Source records

----

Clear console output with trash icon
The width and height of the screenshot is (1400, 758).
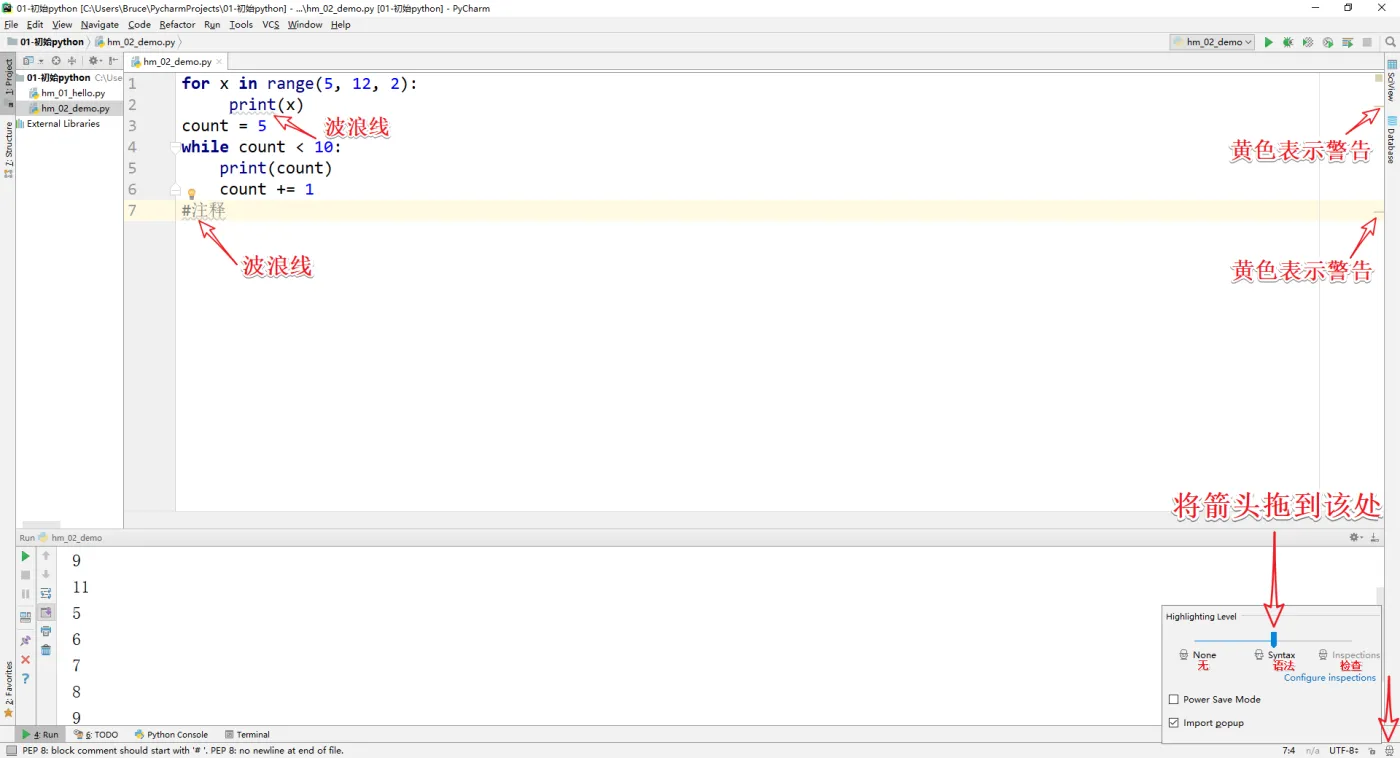(46, 650)
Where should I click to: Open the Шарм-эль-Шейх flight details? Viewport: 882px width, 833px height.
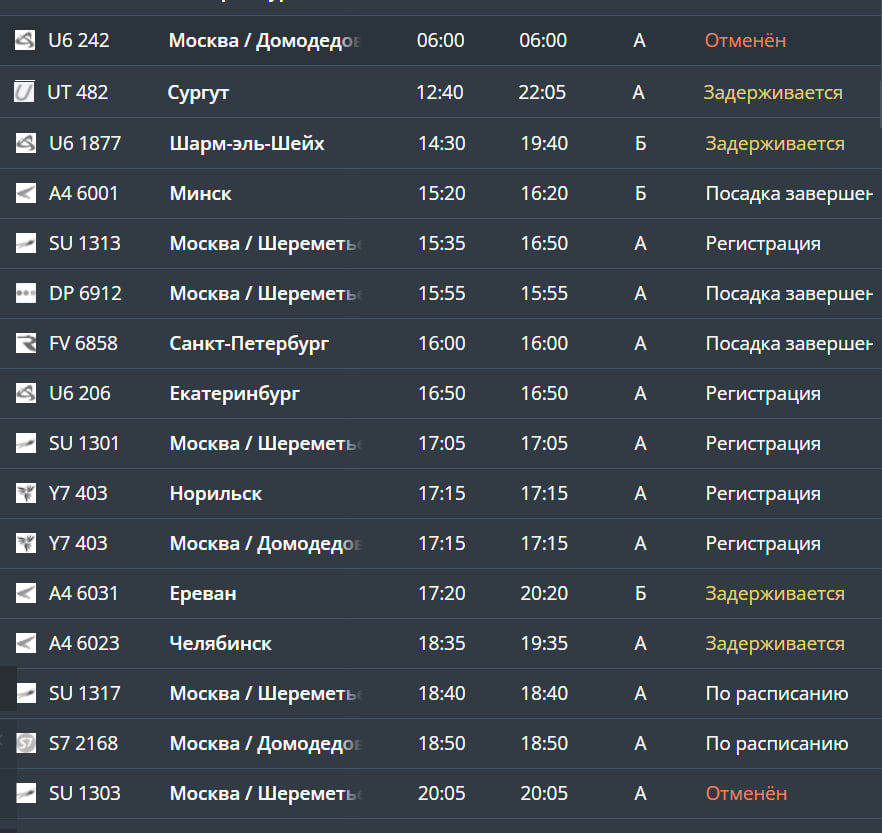tap(247, 144)
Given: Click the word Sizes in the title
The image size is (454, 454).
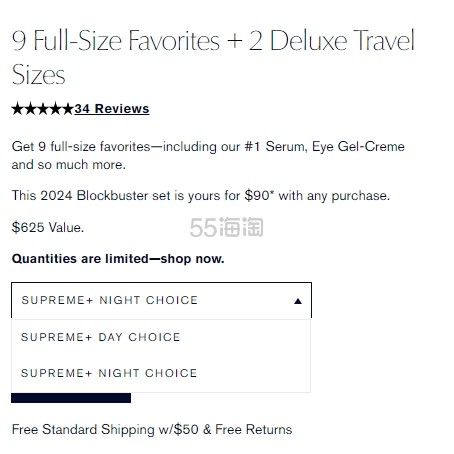Looking at the screenshot, I should [x=38, y=75].
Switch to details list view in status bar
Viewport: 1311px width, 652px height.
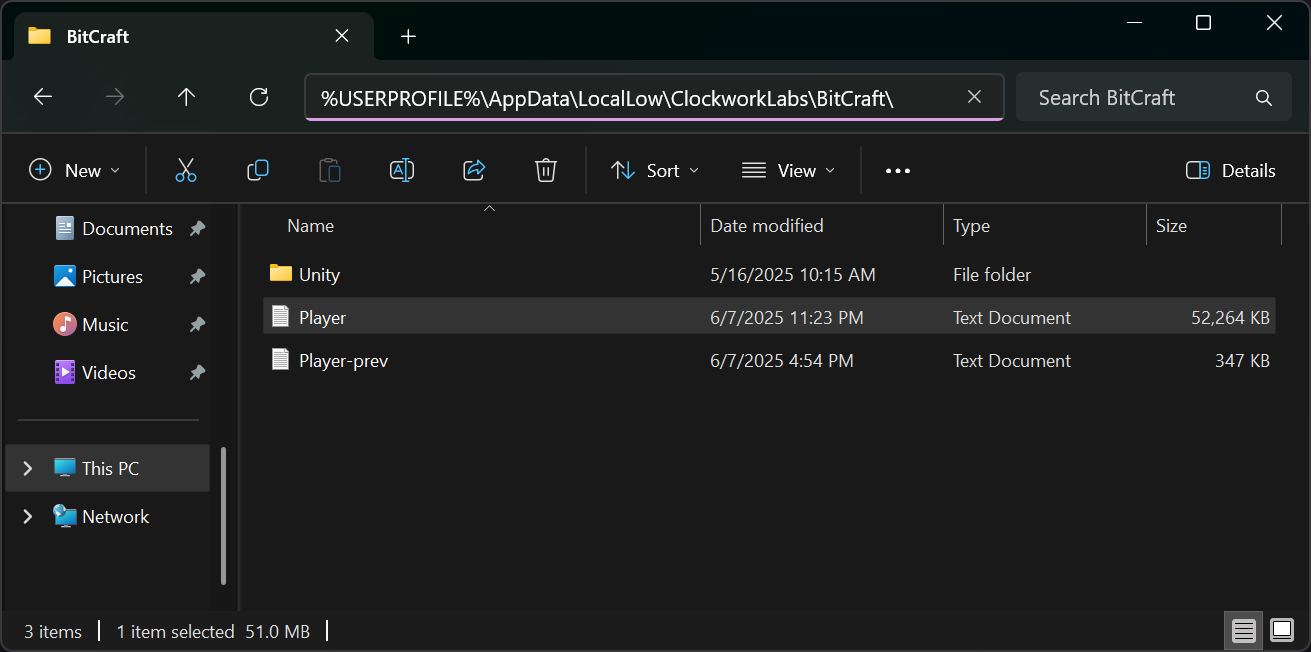(1244, 631)
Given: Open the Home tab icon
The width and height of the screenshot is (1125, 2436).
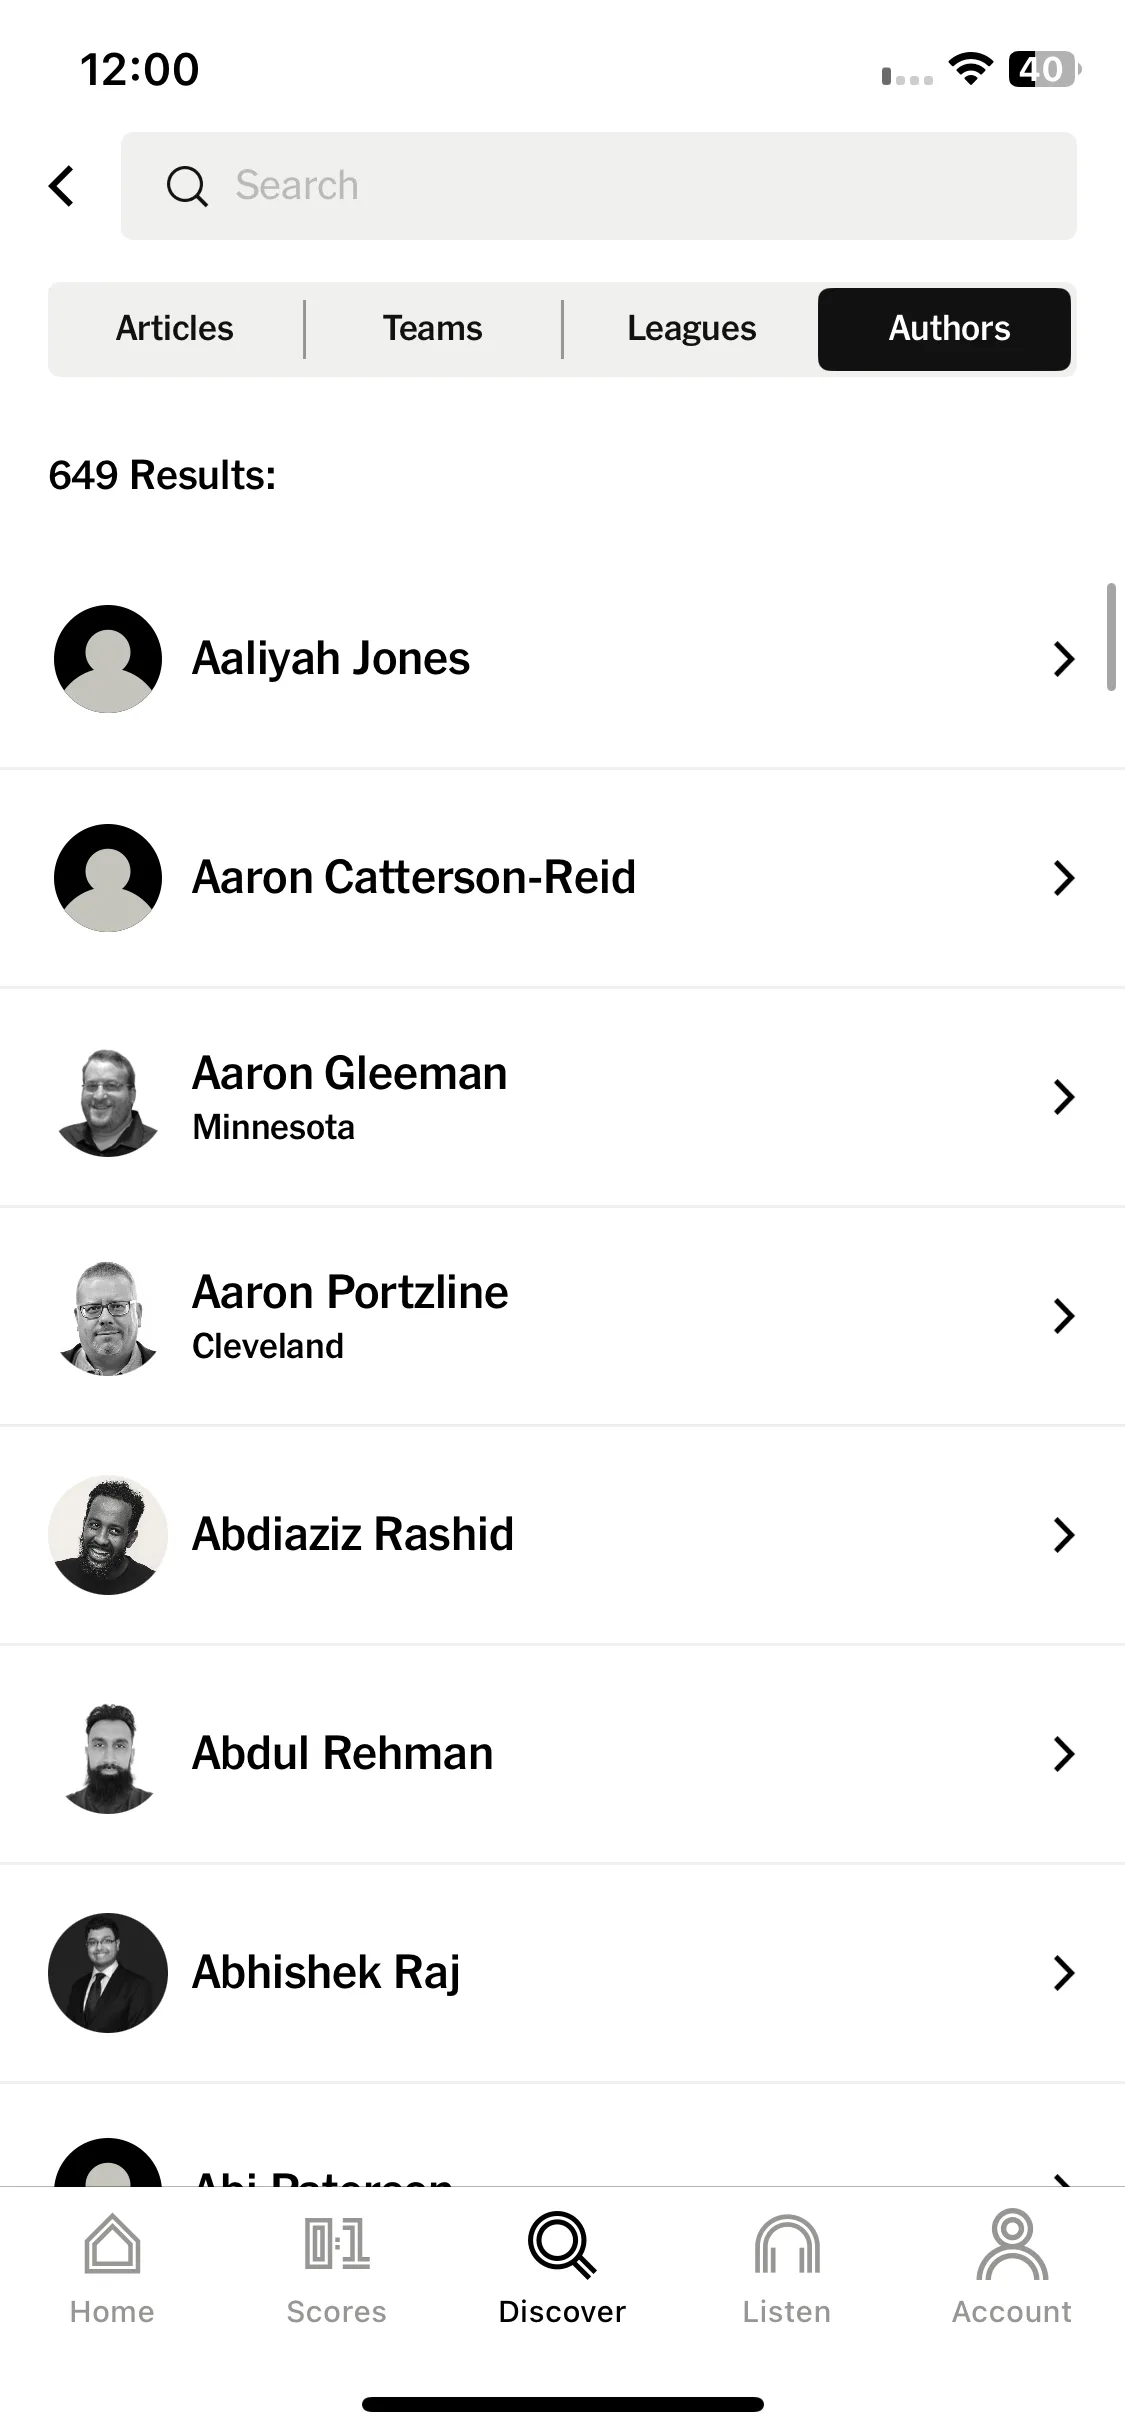Looking at the screenshot, I should 112,2243.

----

**Aim of the task**. Rewrite all of the material above, replacing every "Viewport" with "Window" and leaving everything else unchanged. Omit the pictures from your version.

**Solution below**.
Clear console output with trash icon
The width and height of the screenshot is (1400, 758).
(46, 650)
Where should I click to: Open the Шарм-эль-Шейх flight details? Window: 882px width, 833px height.
tap(247, 144)
Given: Click the word Sizes in the title
The image size is (454, 454).
Looking at the screenshot, I should [x=38, y=75].
Switch to details list view in status bar
Window: 1311px width, 652px height.
(1244, 631)
Given: Open the Home tab icon
The width and height of the screenshot is (1125, 2436).
Looking at the screenshot, I should 112,2243.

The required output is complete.